**Exercise requirements**
Print the listing below verbatim, starting from its first line and ending with the line that contains "pos(251,315)", both included.

=== Source data ===

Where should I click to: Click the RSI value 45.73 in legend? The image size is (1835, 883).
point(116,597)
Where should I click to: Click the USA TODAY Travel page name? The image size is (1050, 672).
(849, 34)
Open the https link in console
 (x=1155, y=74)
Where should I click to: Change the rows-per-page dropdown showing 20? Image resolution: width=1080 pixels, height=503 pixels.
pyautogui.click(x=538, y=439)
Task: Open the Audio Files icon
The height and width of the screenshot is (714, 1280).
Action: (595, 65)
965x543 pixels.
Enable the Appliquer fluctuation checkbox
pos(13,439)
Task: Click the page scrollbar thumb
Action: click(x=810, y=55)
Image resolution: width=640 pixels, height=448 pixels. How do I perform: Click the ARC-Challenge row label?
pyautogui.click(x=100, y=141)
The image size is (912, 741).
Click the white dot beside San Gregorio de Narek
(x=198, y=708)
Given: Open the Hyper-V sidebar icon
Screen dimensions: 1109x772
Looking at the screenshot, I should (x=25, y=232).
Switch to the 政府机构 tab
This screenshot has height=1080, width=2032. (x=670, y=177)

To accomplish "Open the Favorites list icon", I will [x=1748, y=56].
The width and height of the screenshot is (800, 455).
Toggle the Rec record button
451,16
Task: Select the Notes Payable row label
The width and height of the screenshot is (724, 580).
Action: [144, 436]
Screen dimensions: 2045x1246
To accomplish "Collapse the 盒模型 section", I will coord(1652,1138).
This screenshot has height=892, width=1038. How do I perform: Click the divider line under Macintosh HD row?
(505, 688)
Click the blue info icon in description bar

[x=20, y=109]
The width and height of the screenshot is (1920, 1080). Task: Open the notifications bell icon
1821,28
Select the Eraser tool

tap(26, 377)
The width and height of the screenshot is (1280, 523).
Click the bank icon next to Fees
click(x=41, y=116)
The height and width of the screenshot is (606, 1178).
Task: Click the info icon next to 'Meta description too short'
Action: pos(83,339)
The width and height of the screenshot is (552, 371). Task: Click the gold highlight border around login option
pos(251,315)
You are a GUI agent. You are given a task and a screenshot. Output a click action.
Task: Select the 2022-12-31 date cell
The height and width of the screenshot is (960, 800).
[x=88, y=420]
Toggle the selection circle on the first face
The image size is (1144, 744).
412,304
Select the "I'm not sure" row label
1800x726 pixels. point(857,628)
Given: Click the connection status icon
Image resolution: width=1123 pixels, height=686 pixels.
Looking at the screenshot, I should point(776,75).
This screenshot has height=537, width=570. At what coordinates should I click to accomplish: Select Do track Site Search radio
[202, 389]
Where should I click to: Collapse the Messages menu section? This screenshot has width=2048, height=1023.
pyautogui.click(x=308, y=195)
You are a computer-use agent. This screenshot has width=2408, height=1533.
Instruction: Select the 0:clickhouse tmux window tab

===

**Response to this task**
Where should I click to: Click the RSI value 45.73 in legend? The image size is (1835, 883).
point(116,597)
Where should I click to: Click the USA TODAY Travel page name? The image size is (1050, 672).
(849, 34)
Open the https link in console
 (x=1155, y=74)
Where should I click to: Change the rows-per-page dropdown showing 20? Image resolution: width=1080 pixels, height=503 pixels.
pyautogui.click(x=538, y=439)
Task: Open the Audio Files icon
The height and width of the screenshot is (714, 1280).
Action: (595, 65)
965x543 pixels.
Enable the Appliquer fluctuation checkbox
pos(13,439)
Task: Click the page scrollbar thumb
Action: click(x=810, y=55)
Image resolution: width=640 pixels, height=448 pixels. How do I perform: Click the ARC-Challenge row label?
pyautogui.click(x=100, y=141)
The image size is (912, 741).
Click the white dot beside San Gregorio de Narek
(x=198, y=708)
Given: Open the Hyper-V sidebar icon
Screen dimensions: 1109x772
Looking at the screenshot, I should (x=25, y=232).
Switch to the 政府机构 tab
This screenshot has height=1080, width=2032. (x=670, y=177)

To accomplish "Open the Favorites list icon", I will [x=1748, y=56].
The width and height of the screenshot is (800, 455).
Toggle the Rec record button
451,16
Task: Select the Notes Payable row label
The width and height of the screenshot is (724, 580).
Action: [144, 436]
Screen dimensions: 2045x1246
To accomplish "Collapse the 盒模型 section", I will coord(1652,1138).
This screenshot has height=892, width=1038. How do I perform: Click the divider line under Macintosh HD row?
(505, 688)
Click the blue info icon in description bar

[x=20, y=109]
The width and height of the screenshot is (1920, 1080). Task: Open the notifications bell icon
1821,28
Select the Eraser tool

tap(26, 377)
The width and height of the screenshot is (1280, 523).
Click the bank icon next to Fees
click(x=41, y=116)
The height and width of the screenshot is (606, 1178).
Task: Click the info icon next to 'Meta description too short'
Action: pos(83,339)
The width and height of the screenshot is (552, 371). Task: Click the gold highlight border around login option
pos(251,315)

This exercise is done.